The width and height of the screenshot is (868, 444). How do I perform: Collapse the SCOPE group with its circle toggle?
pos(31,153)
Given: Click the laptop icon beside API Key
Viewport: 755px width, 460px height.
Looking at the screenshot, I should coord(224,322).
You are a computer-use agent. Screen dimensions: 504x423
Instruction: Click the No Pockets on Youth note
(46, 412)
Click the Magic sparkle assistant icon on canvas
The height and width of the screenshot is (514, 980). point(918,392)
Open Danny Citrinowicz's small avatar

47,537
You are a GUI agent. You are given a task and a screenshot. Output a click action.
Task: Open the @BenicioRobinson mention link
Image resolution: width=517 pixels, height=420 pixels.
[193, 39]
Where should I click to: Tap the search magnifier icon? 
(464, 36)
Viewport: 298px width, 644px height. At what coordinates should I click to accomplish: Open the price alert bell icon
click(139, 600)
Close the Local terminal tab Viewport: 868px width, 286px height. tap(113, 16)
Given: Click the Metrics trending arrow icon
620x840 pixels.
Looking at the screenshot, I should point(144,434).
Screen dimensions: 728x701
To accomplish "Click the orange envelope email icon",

+===+

The answer must be an exact copy of every entry.

Output
The width and height of the screenshot is (868, 444). How do I perform: Collapse the SCOPE group with its circle toggle?
pos(31,153)
Given: Click the laptop icon beside API Key
Viewport: 755px width, 460px height.
Looking at the screenshot, I should coord(224,322).
You are a computer-use agent. Screen dimensions: 504x423
Instruction: Click the No Pockets on Youth note
(46, 412)
Click the Magic sparkle assistant icon on canvas
The height and width of the screenshot is (514, 980). point(918,392)
Open Danny Citrinowicz's small avatar

47,537
You are a GUI agent. You are given a task and a screenshot. Output a click action.
Task: Open the @BenicioRobinson mention link
Image resolution: width=517 pixels, height=420 pixels.
[193, 39]
Where should I click to: Tap the search magnifier icon? 
(464, 36)
Viewport: 298px width, 644px height. At what coordinates should I click to accomplish: Open the price alert bell icon
click(139, 600)
Close the Local terminal tab Viewport: 868px width, 286px height. tap(113, 16)
Given: Click the Metrics trending arrow icon
620x840 pixels.
Looking at the screenshot, I should point(144,434).
Screen dimensions: 728x701
To accomplish "Click the orange envelope email icon",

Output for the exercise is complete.